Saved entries

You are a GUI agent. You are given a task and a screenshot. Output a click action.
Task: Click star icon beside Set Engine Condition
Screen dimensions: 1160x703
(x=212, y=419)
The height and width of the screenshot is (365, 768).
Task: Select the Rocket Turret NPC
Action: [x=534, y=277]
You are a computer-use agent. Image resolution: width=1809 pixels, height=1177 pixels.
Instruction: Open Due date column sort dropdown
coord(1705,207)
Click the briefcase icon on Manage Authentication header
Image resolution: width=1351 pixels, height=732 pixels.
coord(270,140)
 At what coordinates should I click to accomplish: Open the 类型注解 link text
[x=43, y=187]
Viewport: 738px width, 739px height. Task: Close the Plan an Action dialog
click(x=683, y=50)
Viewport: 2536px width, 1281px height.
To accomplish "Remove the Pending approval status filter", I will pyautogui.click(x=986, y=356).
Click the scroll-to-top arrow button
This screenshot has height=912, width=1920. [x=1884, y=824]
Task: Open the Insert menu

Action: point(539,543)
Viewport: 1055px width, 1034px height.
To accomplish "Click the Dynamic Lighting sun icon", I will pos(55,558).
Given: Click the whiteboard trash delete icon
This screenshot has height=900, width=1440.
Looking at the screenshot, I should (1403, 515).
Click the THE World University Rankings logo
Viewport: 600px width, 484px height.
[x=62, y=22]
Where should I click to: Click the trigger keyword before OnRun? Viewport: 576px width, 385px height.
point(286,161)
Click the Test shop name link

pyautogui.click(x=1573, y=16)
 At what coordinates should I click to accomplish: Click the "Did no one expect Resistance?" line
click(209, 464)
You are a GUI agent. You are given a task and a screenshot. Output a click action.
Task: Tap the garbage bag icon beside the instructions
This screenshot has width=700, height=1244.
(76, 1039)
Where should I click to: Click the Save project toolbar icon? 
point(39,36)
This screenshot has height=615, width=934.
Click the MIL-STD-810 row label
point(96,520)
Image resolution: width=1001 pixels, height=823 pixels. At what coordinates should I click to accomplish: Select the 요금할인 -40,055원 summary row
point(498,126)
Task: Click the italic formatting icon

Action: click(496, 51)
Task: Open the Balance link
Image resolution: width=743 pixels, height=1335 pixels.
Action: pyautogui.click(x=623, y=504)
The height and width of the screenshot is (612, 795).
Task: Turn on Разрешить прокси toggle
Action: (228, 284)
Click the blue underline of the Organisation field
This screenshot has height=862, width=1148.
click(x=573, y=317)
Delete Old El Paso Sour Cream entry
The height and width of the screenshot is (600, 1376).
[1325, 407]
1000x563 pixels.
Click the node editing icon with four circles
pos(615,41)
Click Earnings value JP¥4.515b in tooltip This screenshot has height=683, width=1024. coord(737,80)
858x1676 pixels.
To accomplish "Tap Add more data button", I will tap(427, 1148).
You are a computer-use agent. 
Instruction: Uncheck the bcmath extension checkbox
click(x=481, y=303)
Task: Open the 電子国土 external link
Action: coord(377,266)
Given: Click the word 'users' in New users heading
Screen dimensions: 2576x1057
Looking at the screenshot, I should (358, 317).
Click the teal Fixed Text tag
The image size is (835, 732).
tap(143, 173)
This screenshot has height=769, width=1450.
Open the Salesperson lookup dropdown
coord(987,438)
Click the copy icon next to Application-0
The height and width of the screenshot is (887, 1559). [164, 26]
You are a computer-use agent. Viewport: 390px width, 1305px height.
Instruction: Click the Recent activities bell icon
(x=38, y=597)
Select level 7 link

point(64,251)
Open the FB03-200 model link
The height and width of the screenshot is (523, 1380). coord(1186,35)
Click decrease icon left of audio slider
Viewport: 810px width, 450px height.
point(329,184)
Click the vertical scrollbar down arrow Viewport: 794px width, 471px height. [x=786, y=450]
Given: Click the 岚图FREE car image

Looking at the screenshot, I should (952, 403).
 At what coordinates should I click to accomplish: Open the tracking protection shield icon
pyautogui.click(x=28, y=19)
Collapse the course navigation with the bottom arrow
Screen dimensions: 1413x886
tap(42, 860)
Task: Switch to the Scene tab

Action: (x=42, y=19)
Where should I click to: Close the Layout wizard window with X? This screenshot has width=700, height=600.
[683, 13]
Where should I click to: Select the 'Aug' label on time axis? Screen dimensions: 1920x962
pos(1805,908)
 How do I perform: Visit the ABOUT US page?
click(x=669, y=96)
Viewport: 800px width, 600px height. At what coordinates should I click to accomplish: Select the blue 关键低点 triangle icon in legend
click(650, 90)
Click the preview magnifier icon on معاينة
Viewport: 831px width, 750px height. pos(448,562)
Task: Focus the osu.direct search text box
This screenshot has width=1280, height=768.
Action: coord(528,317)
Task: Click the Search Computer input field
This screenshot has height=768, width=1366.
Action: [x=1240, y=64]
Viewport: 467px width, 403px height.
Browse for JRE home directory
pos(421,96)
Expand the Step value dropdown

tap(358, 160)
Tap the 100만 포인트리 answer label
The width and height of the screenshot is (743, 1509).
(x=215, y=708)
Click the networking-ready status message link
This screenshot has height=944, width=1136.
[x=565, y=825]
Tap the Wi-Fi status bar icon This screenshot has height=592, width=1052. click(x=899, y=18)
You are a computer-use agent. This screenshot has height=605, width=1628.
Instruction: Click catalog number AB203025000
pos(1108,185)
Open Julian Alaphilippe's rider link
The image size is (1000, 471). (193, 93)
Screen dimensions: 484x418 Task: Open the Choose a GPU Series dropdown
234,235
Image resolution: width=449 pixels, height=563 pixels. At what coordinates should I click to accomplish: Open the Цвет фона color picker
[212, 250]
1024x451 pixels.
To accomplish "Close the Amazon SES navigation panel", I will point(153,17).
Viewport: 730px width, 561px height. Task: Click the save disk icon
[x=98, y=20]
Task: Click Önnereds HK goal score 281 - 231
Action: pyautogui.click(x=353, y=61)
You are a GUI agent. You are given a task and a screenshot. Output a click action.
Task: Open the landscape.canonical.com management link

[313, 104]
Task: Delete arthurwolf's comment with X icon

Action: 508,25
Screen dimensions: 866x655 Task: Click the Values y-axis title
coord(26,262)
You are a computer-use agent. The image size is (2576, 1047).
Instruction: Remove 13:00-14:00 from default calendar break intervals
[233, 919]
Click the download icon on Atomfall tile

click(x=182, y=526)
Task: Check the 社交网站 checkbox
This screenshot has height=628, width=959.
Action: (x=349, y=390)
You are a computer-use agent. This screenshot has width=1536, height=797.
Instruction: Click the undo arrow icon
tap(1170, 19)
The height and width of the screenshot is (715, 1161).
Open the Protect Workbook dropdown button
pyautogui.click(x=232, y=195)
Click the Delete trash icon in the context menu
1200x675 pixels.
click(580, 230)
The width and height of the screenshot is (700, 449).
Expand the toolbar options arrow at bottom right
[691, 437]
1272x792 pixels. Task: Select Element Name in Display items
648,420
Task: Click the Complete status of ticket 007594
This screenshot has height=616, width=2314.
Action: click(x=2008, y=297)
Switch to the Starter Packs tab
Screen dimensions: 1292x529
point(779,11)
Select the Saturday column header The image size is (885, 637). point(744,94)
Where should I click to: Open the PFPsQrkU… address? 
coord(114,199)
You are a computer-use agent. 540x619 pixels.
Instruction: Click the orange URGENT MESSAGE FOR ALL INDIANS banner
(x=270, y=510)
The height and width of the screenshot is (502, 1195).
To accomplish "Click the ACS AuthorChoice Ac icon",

- [EXERCISE REQUIREMENTS]: Please repeat the data above verbatim, all of it.

- [RESULT]:
You are a GUI agent. You are given a task and a screenshot. Output a click action.
Task: Click star icon beside Set Engine Condition
Screen dimensions: 1160x703
(x=212, y=419)
The height and width of the screenshot is (365, 768).
Task: Select the Rocket Turret NPC
Action: [x=534, y=277]
You are a computer-use agent. Image resolution: width=1809 pixels, height=1177 pixels.
Instruction: Open Due date column sort dropdown
coord(1705,207)
Click the briefcase icon on Manage Authentication header
Image resolution: width=1351 pixels, height=732 pixels.
coord(270,140)
 At what coordinates should I click to accomplish: Open the 类型注解 link text
[x=43, y=187]
Viewport: 738px width, 739px height. Task: Close the Plan an Action dialog
click(x=683, y=50)
Viewport: 2536px width, 1281px height.
To accomplish "Remove the Pending approval status filter", I will pyautogui.click(x=986, y=356).
Click the scroll-to-top arrow button
This screenshot has height=912, width=1920. [x=1884, y=824]
Task: Open the Insert menu

Action: point(539,543)
Viewport: 1055px width, 1034px height.
To accomplish "Click the Dynamic Lighting sun icon", I will pos(55,558).
Given: Click the whiteboard trash delete icon
This screenshot has height=900, width=1440.
Looking at the screenshot, I should (1403, 515).
Click the THE World University Rankings logo
Viewport: 600px width, 484px height.
[x=62, y=22]
Where should I click to: Click the trigger keyword before OnRun? Viewport: 576px width, 385px height.
point(286,161)
Click the Test shop name link

pyautogui.click(x=1573, y=16)
 At what coordinates should I click to accomplish: Click the "Did no one expect Resistance?" line
click(209, 464)
You are a GUI agent. You are given a task and a screenshot. Output a click action.
Task: Tap the garbage bag icon beside the instructions
This screenshot has width=700, height=1244.
(76, 1039)
Where should I click to: Click the Save project toolbar icon? 
point(39,36)
This screenshot has height=615, width=934.
Click the MIL-STD-810 row label
point(96,520)
Image resolution: width=1001 pixels, height=823 pixels. At what coordinates should I click to accomplish: Select the 요금할인 -40,055원 summary row
point(498,126)
Task: Click the italic formatting icon

Action: click(496, 51)
Task: Open the Balance link
Image resolution: width=743 pixels, height=1335 pixels.
Action: pyautogui.click(x=623, y=504)
The height and width of the screenshot is (612, 795).
Task: Turn on Разрешить прокси toggle
Action: (228, 284)
Click the blue underline of the Organisation field
This screenshot has height=862, width=1148.
click(x=573, y=317)
Delete Old El Paso Sour Cream entry
The height and width of the screenshot is (600, 1376).
[1325, 407]
1000x563 pixels.
Click the node editing icon with four circles
pos(615,41)
Click Earnings value JP¥4.515b in tooltip This screenshot has height=683, width=1024. coord(737,80)
858x1676 pixels.
To accomplish "Tap Add more data button", I will tap(427, 1148).
You are a computer-use agent. 
Instruction: Uncheck the bcmath extension checkbox
click(x=481, y=303)
Task: Open the 電子国土 external link
Action: coord(377,266)
Given: Click the word 'users' in New users heading
Screen dimensions: 2576x1057
Looking at the screenshot, I should (358, 317).
Click the teal Fixed Text tag
The image size is (835, 732).
tap(143, 173)
This screenshot has height=769, width=1450.
Open the Salesperson lookup dropdown
coord(987,438)
Click the copy icon next to Application-0
The height and width of the screenshot is (887, 1559). [164, 26]
You are a computer-use agent. Viewport: 390px width, 1305px height.
Instruction: Click the Recent activities bell icon
(x=38, y=597)
Select level 7 link

point(64,251)
Open the FB03-200 model link
The height and width of the screenshot is (523, 1380). coord(1186,35)
Click decrease icon left of audio slider
Viewport: 810px width, 450px height.
point(329,184)
Click the vertical scrollbar down arrow Viewport: 794px width, 471px height. [x=786, y=450]
Given: Click the 岚图FREE car image

Looking at the screenshot, I should (952, 403).
 At what coordinates should I click to accomplish: Open the tracking protection shield icon
pyautogui.click(x=28, y=19)
Collapse the course navigation with the bottom arrow
Screen dimensions: 1413x886
tap(42, 860)
Task: Switch to the Scene tab

Action: (x=42, y=19)
Where should I click to: Close the Layout wizard window with X? This screenshot has width=700, height=600.
[683, 13]
Where should I click to: Select the 'Aug' label on time axis? Screen dimensions: 1920x962
pos(1805,908)
 How do I perform: Visit the ABOUT US page?
click(x=669, y=96)
Viewport: 800px width, 600px height. At what coordinates should I click to accomplish: Select the blue 关键低点 triangle icon in legend
click(650, 90)
Click the preview magnifier icon on معاينة
Viewport: 831px width, 750px height. pos(448,562)
Task: Focus the osu.direct search text box
This screenshot has width=1280, height=768.
Action: coord(528,317)
Task: Click the Search Computer input field
This screenshot has height=768, width=1366.
Action: [x=1240, y=64]
Viewport: 467px width, 403px height.
Browse for JRE home directory
pos(421,96)
Expand the Step value dropdown

tap(358, 160)
Tap the 100만 포인트리 answer label
The width and height of the screenshot is (743, 1509).
(x=215, y=708)
Click the networking-ready status message link
This screenshot has height=944, width=1136.
[x=565, y=825]
Tap the Wi-Fi status bar icon This screenshot has height=592, width=1052. click(x=899, y=18)
You are a computer-use agent. This screenshot has height=605, width=1628.
Instruction: Click catalog number AB203025000
pos(1108,185)
Open Julian Alaphilippe's rider link
The image size is (1000, 471). (193, 93)
Screen dimensions: 484x418 Task: Open the Choose a GPU Series dropdown
234,235
Image resolution: width=449 pixels, height=563 pixels. At what coordinates should I click to accomplish: Open the Цвет фона color picker
[212, 250]
1024x451 pixels.
To accomplish "Close the Amazon SES navigation panel", I will point(153,17).
Viewport: 730px width, 561px height. Task: Click the save disk icon
[x=98, y=20]
Task: Click Önnereds HK goal score 281 - 231
Action: pyautogui.click(x=353, y=61)
You are a GUI agent. You are given a task and a screenshot. Output a click action.
Task: Open the landscape.canonical.com management link

[313, 104]
Task: Delete arthurwolf's comment with X icon

Action: 508,25
Screen dimensions: 866x655 Task: Click the Values y-axis title
coord(26,262)
You are a computer-use agent. The image size is (2576, 1047).
Instruction: Remove 13:00-14:00 from default calendar break intervals
[233, 919]
Click the download icon on Atomfall tile

click(x=182, y=526)
Task: Check the 社交网站 checkbox
This screenshot has height=628, width=959.
Action: (x=349, y=390)
You are a computer-use agent. This screenshot has width=1536, height=797.
Instruction: Click the undo arrow icon
tap(1170, 19)
The height and width of the screenshot is (715, 1161).
Open the Protect Workbook dropdown button
pyautogui.click(x=232, y=195)
Click the Delete trash icon in the context menu
1200x675 pixels.
click(580, 230)
The width and height of the screenshot is (700, 449).
Expand the toolbar options arrow at bottom right
[691, 437]
1272x792 pixels. Task: Select Element Name in Display items
648,420
Task: Click the Complete status of ticket 007594
This screenshot has height=616, width=2314.
Action: click(x=2008, y=297)
Switch to the Starter Packs tab
Screen dimensions: 1292x529
point(779,11)
Select the Saturday column header The image size is (885, 637). point(744,94)
Where should I click to: Open the PFPsQrkU… address? 
coord(114,199)
You are a computer-use agent. 540x619 pixels.
Instruction: Click the orange URGENT MESSAGE FOR ALL INDIANS banner
(x=270, y=510)
The height and width of the screenshot is (502, 1195).
To accomplish "Click the ACS AuthorChoice Ac icon",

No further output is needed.